Rickford, la mano derecha de Carpenter, se sentaba en el cuarto de cómputos junto a un cuaderno con que llenaría la información que requerían los formularios. La fábrica de robótica hoy sería el punto de lanzamiento a esta travesía que salvaría millones de vidas –aún en retrospectiva- y recuperaría a la Tierra y sus naciones de una herida que aún no superaban. Rickford anotaba la hora en que el voluntario entraba en la cápsula de envío, las medidas eléctricas que arrojaban las fuentes, siempre pendiente de evitar la sobrecarga. Signos de vidas, anotado en el recuadro del papel. “Todo en funcionamiento, jefe.”, y entonces el zumbido que venía desde el galpón principal y hacía temblar el cristal de la puerta de Rickford, quien notaba cómo la habitación se iluminaba de un haz esmeralda que aumentaba en su fulgor. Aumentaba, aumentaba, como el zumbido que se volvía irresistible.
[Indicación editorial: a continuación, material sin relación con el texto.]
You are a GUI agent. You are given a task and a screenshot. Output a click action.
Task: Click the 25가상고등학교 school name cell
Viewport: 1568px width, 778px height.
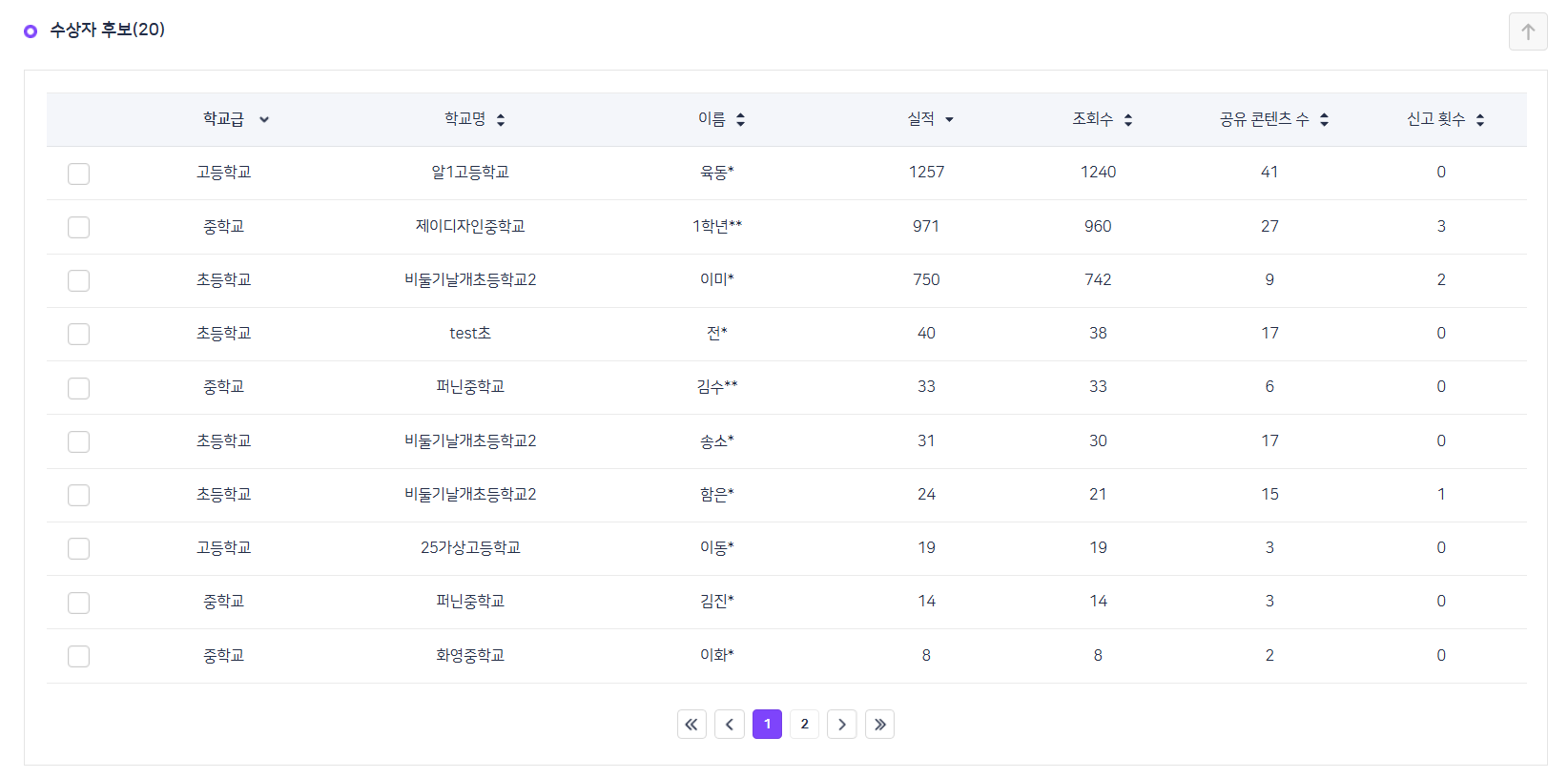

Cómo sería en el galpón, donde Carpenter era testigo del evento más trascendente de la historia, cómo sería ese ruido insostenible, la luz cegadora. Y mientras pensaba y padecía tales cosas, todo, absolutamente todo, pareció contraerse en un instante de silencio y oscuridad absoluta, donde Rickford pudo sentir su leve resuello, hasta que una energía infinitamente superior a cualquiera otra experimentada, invadió cada partícula de la habitación y del hombre quien caía con todo su peso sobre la silla y su pecho y cabeza azotadas contra la mesa.

Entonces, el silencio.

Rickford, recuperado del golpe, respiró aliviado mirando su cuaderno de notas, donde había quedado todo muy bien documentado. Dirigió su mirada a la puerta que le separaba del galpón de la fábrica y de su jefe, el voluntarioso Edmund Carpenter. Notó que dentro de sus apuntes faltaba el dato más importante de todos los que había por resolver. Entonces abrió la puerta presuroso y afuera se topó con Carpenter, quien observaba, como de costumbre, cada detalle de las operaciones de su fábrica.

-¿Alguna pregunta Rickford?- Le preguntó sin girarse el director.

-En realidad sí. El modelo Clase, número 7 ¿cuántas unidades necesitaba?

-Diez mil, Rickford, diez mil unidades. En cajas de dos mil.

…cajas…de…dos mil… -apuntaba- muy bien, señor Director, con su permiso.

Rickford volvía a su cuarto, mientras Carpenter seguía feliz, muy feliz, por este, su gran orgullo y razón de todos sus esfuerzos: La fábrica de zapatos más prestigiosa de Inglaterra, que hoy cumplía otro gran hito: Exportamos a América, muchachos.